A Agência Nacional de Vigilância Sanitária determinou, nesta sexta-feira (24), a proibição da comercialização, distribuição e uso de lotes específicos dos lubrificantes íntimos K Med Hot e K Med 2 em 1.

A medida foi adotada após a identificação de produtos falsificados no mercado. Segundo a agência, essas unidades não possuem garantia de origem nem de composição.

Empresa alertou sobre adulteração

Em nota, a Anvisa informou que recebeu o alerta da Cimed Indústria Ltda., fabricante dos produtos. A empresa identificou que lotes originais foram alvo de adulteração.

Dessa forma, a agência reforçou o alerta aos consumidores.

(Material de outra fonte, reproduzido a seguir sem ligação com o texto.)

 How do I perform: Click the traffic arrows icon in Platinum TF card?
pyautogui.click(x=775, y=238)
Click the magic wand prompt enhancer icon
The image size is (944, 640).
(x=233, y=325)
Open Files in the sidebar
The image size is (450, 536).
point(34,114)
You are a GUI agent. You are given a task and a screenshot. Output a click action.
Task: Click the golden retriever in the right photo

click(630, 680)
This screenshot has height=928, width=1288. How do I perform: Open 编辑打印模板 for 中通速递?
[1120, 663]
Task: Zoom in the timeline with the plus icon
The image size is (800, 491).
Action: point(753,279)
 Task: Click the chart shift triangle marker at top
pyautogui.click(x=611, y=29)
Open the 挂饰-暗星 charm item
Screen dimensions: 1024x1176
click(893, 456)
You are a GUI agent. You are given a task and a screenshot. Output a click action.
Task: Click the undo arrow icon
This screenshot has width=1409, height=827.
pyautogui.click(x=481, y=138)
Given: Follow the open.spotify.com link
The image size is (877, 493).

Como identificar produtos falsificados

A Anvisa orienta que o consumidor observe diferenças em relação ao padrão original. Entre os principais sinais, estão:

  • Odor: o produto falso apresenta cheiro de tutti-frutti, enquanto o original é inodoro
  • Embalagem: ausência da letra “L” antes do número do lote
  • Tampa e arte: diferenças no formato, nas cores do frasco e erros de digitação no rótulo

Produtos falsos oferecem riscos à saúde

Além disso, a agência destaca que produtos de origem desconhecida representam riscos. Isso ocorre porque não há controle sobre armazenamento e ingredientes utilizados.

A CNN Brasil entrou em contato com a Cimed para um posicionamento. A empresa informou que apura o caso e que enviará resposta assim que concluir a análise. O espaço segue aberto.

Anvisa também alerta para suplementos falsificados

Além dos lubrificantes, a Anvisa emitiu alerta sobre suplementos da marca Vitafor vendidos de forma irregular.

A fabricante Vida Forte Nutrientes informou que não reconhece o vendedor. Segundo a agência, os produtos são falsificados.

No site oficial da empresa, há um alerta sobre o uso indevido da marca em canais digitais.

Produto apresenta diferenças na composição

Um dos exemplos citados é o suplemento NAC. Na versão falsificada, o rótulo indica a presença de lactobacillus e a descrição “plant based”.

No entanto, essas informações não fazem parte da fórmula original.

A CNN Brasil também tentou contato com a Vitafor. No entanto, até o momento, não obteve retorno. O espaço segue aberto.